Bu yazımda ise favori filmlerim arasına giren Sound of Metal’dan bahsetmek istiyorum. Amazon Prime yapımı olan bu filmin yönetmenliğini Darius Marder yaparken başrollerde Riz Ahmed, Paul Raci ve Olivia Cooke’u izliyoruz. “En İyi Erkek Oyuncu” dahil olmak üzere altı dalda Oscar adayı olan film, “En İyi Kurgu” ve “En İyi Ses” ödüllerini kazandı. Filmi izlediğinizde özellikle ses konusunda ödülü gerçekten hak ettiğini anlayabiliyorsunuz.
Filmde, Ruben (Riz Ahmed) ve Lou (Olivia Cooke) adlı iki müzisyeni izliyoruz. Beraber bir karavanda yaşıyorlar ve Amerika’yı turlayarak konserler yapıyorlar. Her şey yolunda giderken Ruben bir gün işitme yetisini kaybediyor. Bu ani bir kaybediş olmuyor ve ses dizaynı sayesinde Ruben’in işitme kaybının sürecini seyirci film boyunca takip edebiliyor. İşitmesinde bir sıkıntı olmasına rağmen Ruben konsere çıkmaya devam ediyor ve bir metal grubu olduklarını düşünürsek bu her şeyi daha kötü bir hale sokuyor. Başta Lou’ya bahsetmeden işi çözmeye çalışsa da durumun ciddiyetini anladıktan sonra bir terapi merkezine gitmeye karar veriyor. Lou ve Ruben birbirine neredeyse bağımlı hale gelmişler ve terapi merkezinde Lou’nun olmaması bu ilişki için bir dönüm noktası oluyor diyebiliriz.
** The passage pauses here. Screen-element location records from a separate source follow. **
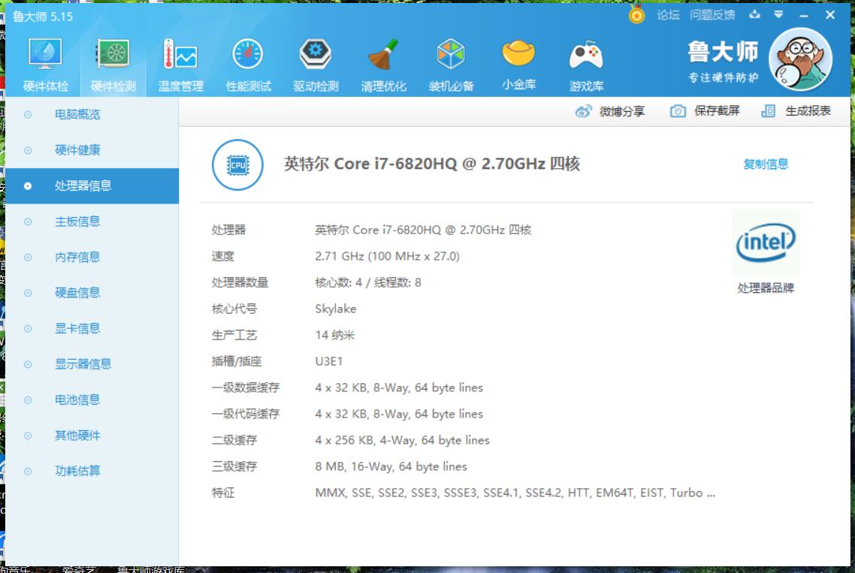The height and width of the screenshot is (573, 855).
Task: Share via 微博分享 button
Action: [x=610, y=111]
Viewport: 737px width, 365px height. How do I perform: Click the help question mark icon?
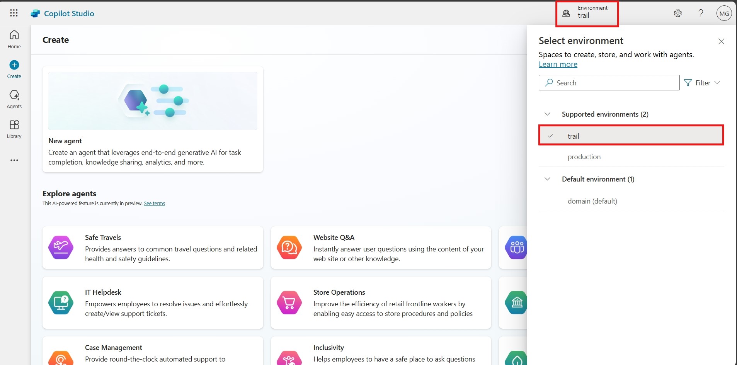[x=701, y=14]
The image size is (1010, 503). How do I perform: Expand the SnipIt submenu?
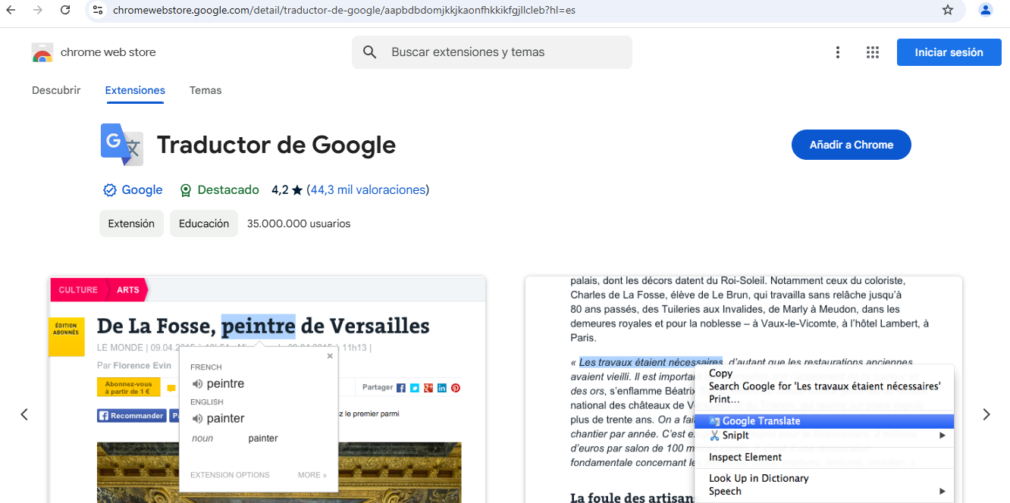[x=941, y=436]
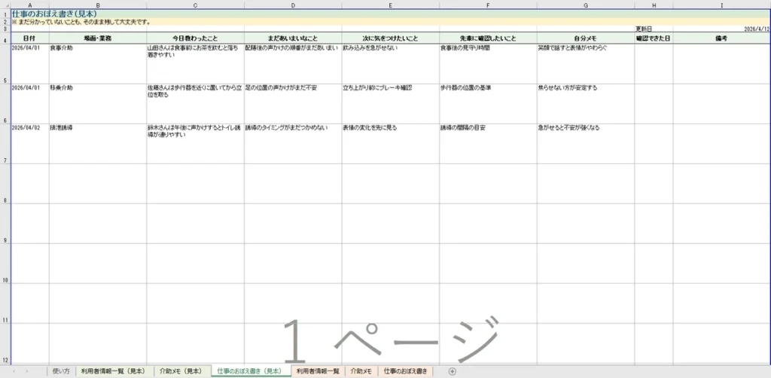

Ruben’in film boyunca yaşadığı fiziksel ve duygusal rotayı seyirci olarak çok net izleyebiliyor ve empati kurabiliyoruz. Fiziksel olarak iyileşmeye başlasa bile Lou’ya olan bağlılığı onu farklı yollara götürüyor. Sound of Metal’da hem en önemli yetisini kaybeden bir müzisyeni hem de Riz Ahmed’in anlatımıyla “interdependent” yani bağlı, bağımlı bir ilişkiyi izliyoruz.
Sinemada genel olarak bir karakterle empati kurmak için perspektifle oynanır, kameranın yeri değiştirilir veya bir iç ses eklenir. Sound of Metal’da ise seste yapılan değişikliklerle seyirci açıkça Ruben’la veya öbür karakterle aynı şekilde duyuyor. Adeta filmin içine giriyor denebilir. Riz Ahmed’in oyunculuğuyla beraber de film çok daha çarpıcı, sinir bozucu ve etkileyici bir hale dönüşüyor.
Sound of Metal, uzun zamandır izlediğim en iyi filmdi diyebilirim. Farklılığıyla, oyunculuklarıyla ve sinemanın sunduklarının kullanışıyla muhteşem bir hikâye ortaya çıkarmışlar. Sound of Metal’ı izlemek isterseniz Amazon Prime’da bulabilirsiniz. Her ne kadar sinemada izlemek çok farklı bir deneyim olacak olsa da Covid-19’la beraber böyle güzel filmlere ulaşabildiğimiz için “streaming” platformlarına da teşekkür etmek gerekiyor.